* [Data to examine]:
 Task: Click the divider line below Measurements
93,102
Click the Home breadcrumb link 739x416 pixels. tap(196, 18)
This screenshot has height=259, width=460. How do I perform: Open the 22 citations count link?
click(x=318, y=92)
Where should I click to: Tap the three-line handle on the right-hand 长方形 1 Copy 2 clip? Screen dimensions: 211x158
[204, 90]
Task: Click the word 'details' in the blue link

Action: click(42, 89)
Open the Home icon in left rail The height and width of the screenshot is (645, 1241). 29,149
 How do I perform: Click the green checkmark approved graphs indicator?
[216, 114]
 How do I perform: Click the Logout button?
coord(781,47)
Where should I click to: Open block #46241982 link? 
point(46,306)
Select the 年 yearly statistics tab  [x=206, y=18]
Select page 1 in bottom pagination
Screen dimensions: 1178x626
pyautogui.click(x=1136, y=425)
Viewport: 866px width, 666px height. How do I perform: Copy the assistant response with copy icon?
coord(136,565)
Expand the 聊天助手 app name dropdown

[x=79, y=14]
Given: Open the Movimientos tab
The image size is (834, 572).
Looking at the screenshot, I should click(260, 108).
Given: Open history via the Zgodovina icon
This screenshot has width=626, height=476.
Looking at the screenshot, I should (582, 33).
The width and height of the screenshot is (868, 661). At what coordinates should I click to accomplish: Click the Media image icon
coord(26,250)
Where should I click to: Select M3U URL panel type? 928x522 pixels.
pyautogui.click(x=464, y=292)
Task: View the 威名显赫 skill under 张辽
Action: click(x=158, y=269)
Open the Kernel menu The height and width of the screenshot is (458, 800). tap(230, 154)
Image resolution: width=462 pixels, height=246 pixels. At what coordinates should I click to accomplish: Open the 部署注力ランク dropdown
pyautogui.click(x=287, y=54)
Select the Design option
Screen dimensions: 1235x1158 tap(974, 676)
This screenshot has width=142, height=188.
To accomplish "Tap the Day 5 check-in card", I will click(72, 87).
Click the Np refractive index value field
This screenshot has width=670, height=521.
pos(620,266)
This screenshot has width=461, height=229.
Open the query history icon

* [Exercise instructions]:
Which lines run from the one containing "This screenshot has width=670, height=521." to the end of the entries above? Print them exactly, both ends included, and nothing else.

* [Response to this exercise]:
This screenshot has width=670, height=521.
pos(620,266)
This screenshot has width=461, height=229.
Open the query history icon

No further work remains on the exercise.